In Greek mythology and religion, the thiasus () was the ecstatic retinue of Dionysus, often pictured as inebriated revelers.  Many of the myths of Dionysus are connected with his arrival in the form of a procession. The grandest such version was his triumphant return from "India", which influenced symbolic conceptions of the Roman triumph and was narrated in rapturous detail in Nonnus' Dionysiaca. In this procession, Dionysus rides a chariot, often drawn by big cats such as tigers, leopards, or lions, or alternatively elephants or centaurs.

The thiasos of the sea god Poseidon is depicted as a triumphal wedding procession with Amphitrite, attended by figures such as sea nymphs and hippocamps.

In historical Greek society, thiasoi (plural; ) were religious organizations whose existence was protected by law.

Dionysian thiasos

The most significant members of the thiasus were the human female devotees, the maenads, who gradually replaced immortal nymphs. In Greek vase-paintings or bas-reliefs, lone female figures can be recognized as belonging to the thiasus by their brandishing the thyrsos, the distinctive staff or rod of the devotee.

Other regulars of the retinue were various nature spirits, including the sileni (or human dancers costumed as such), phalluses much in evidence, satyrs, and Pan.
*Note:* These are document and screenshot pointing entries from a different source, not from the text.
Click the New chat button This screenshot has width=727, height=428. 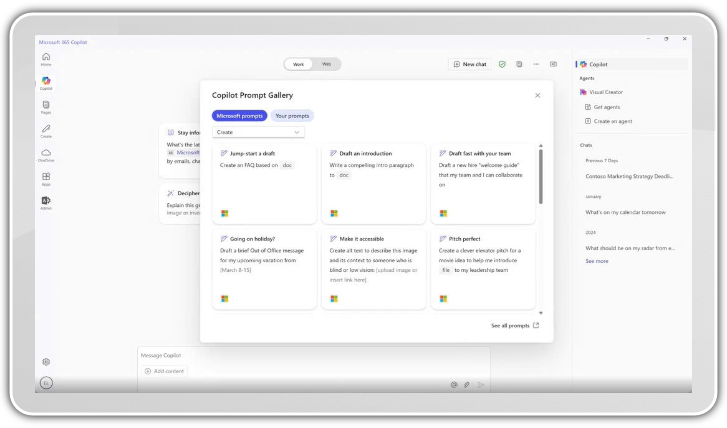tap(470, 64)
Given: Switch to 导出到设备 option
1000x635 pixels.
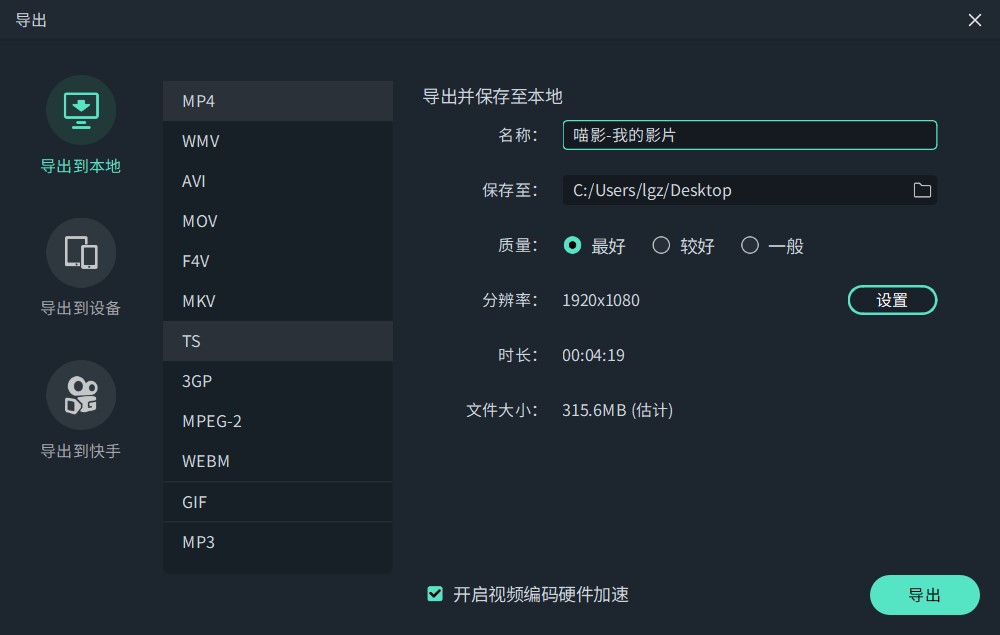Looking at the screenshot, I should pyautogui.click(x=80, y=270).
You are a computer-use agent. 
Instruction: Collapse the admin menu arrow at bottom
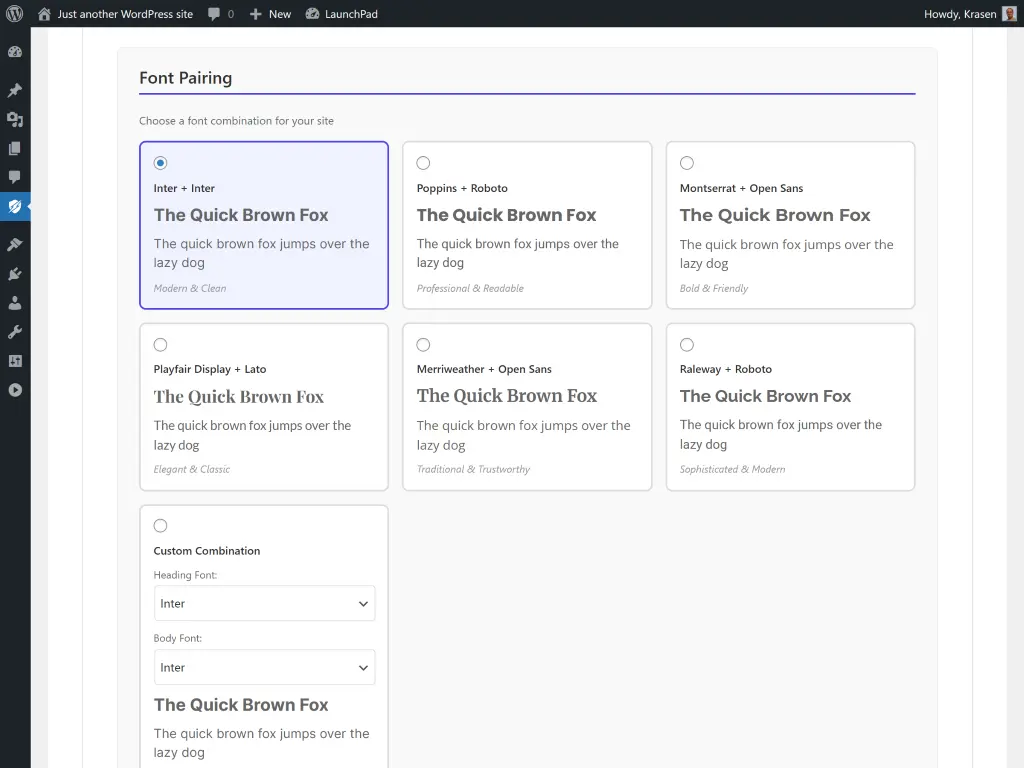click(x=15, y=390)
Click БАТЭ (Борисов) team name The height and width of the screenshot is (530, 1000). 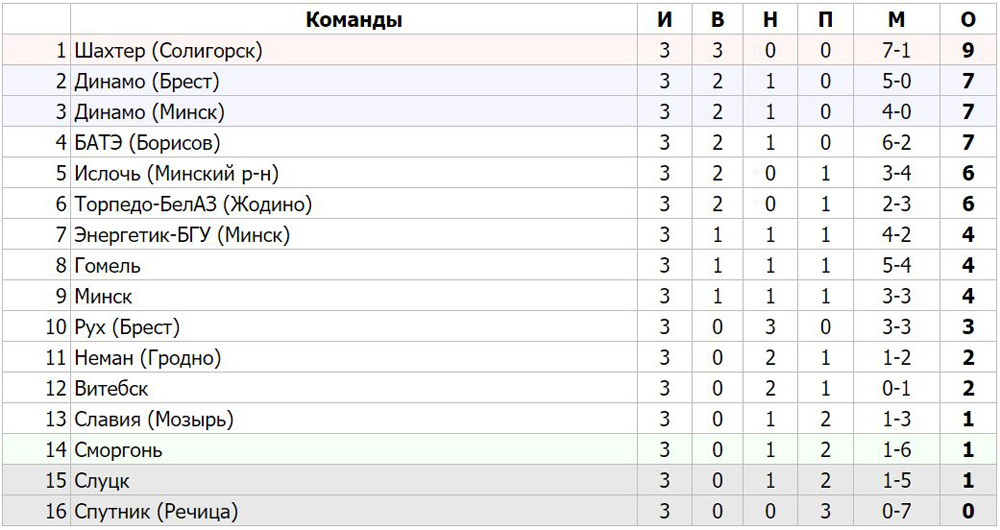point(147,143)
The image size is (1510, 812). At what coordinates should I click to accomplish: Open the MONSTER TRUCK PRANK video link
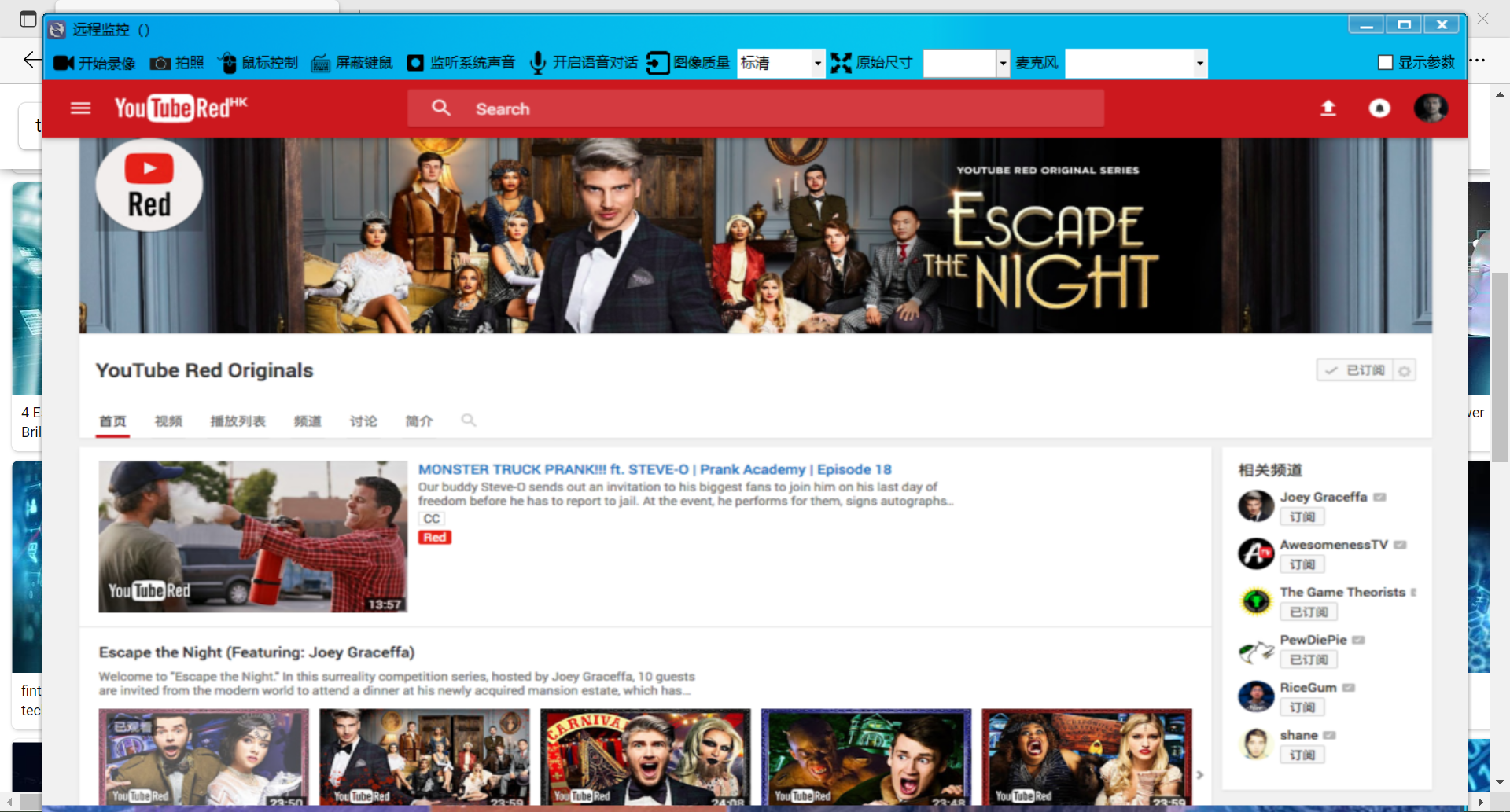tap(654, 469)
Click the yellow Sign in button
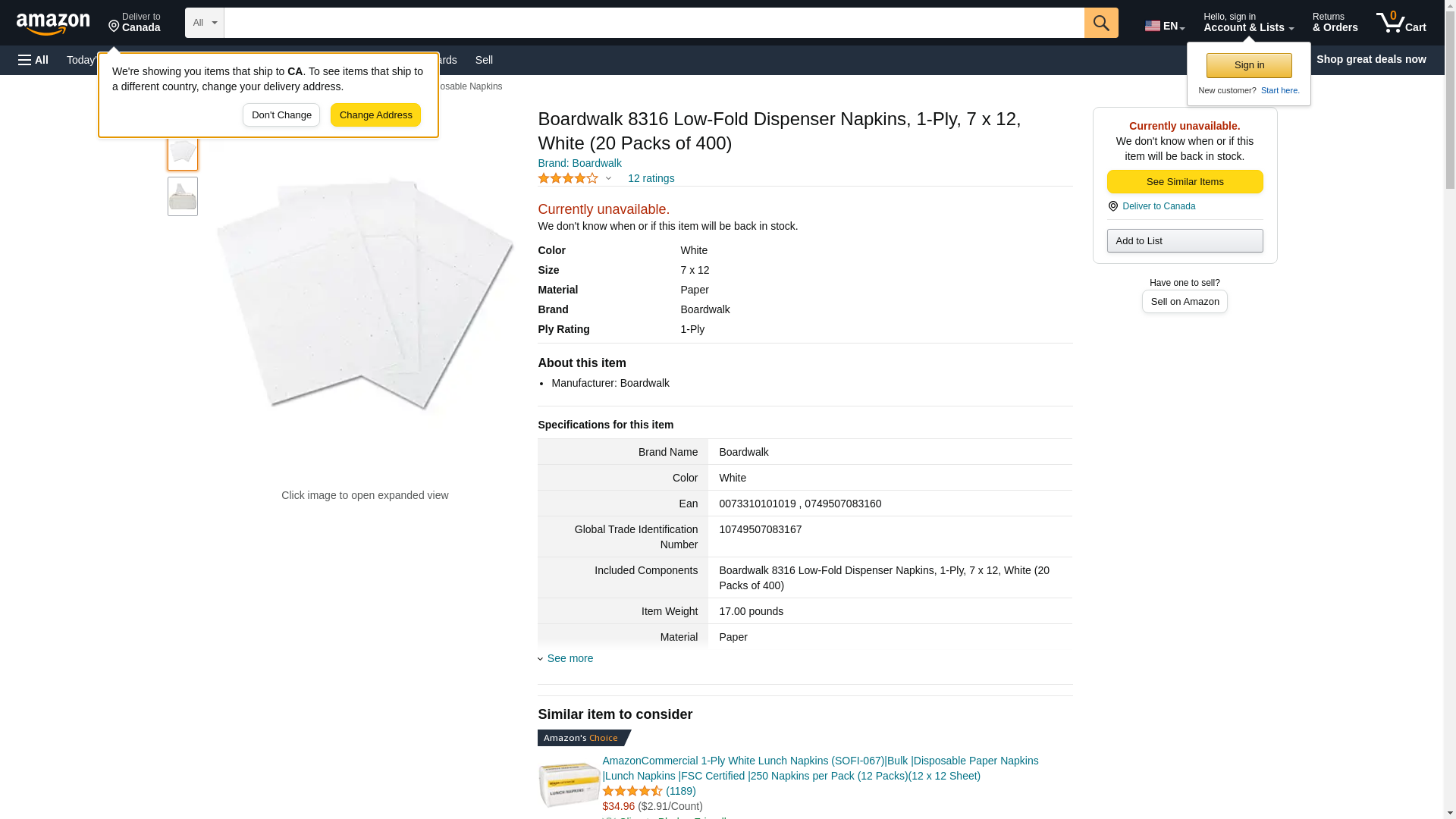 tap(1249, 65)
The ithyphallic sileni are often shown dancing on vase paintings. The tutor of Dionysus is represented by a single aged Silenus. The retinue is sometimes shown being brought before a seated recipient: the tragic human welcomer of the gift of wine, Ikarios or Semachos, and his daughter, Erigone. In the triumphal form of procession, Ariadne sometimes rides with Dionysus as his consort. Heracles followed the thiasus for a short while following his loss of a drinking contest to Dionysus.

On the 6th-century BC François Vase, Dionysus is accompanied in procession by the three Horae. Other notable depictions in art include the silver "Great Dish" from the Mildenhall Treasure, the Lycurgus Cup, and in the Renaissance Titian's Bacchus and Ariadne. The Dionysian retinue was a popular subject for Roman art, especially bas-reliefs and sarcophagus panels.

Marine thiasos 

A marine thiasos (or sea thiasos) is a term for a group like the Dionysian thiasos, except with the chief god replaced by Poseidon or some other sea deity. Lattimore while insisting that the chief god must be Poseidon in a strict sense, includes examples where Poseidon is completely absent in the composition, which most frequently figure Tritons and Nereids as marine retinues.

An original work of Skopas on this theme was taken to Rome and described by Pliny but is now lost. Still, the theme is well represented in surviving works of Roman art, from tiny decorative reliefs and large sarcophagus panels to extensive mosaics.

Even in the Skopas example, the main theme was the deliverance of the slain Achilles to Elysium, attended by his mother Thetis (though Poseidon is present as well), and examples of Thetis's retinue have been described as marine thiasos. 

The marine thiasos could otherwise be the retinue for Oceanus, or to Venus Marina.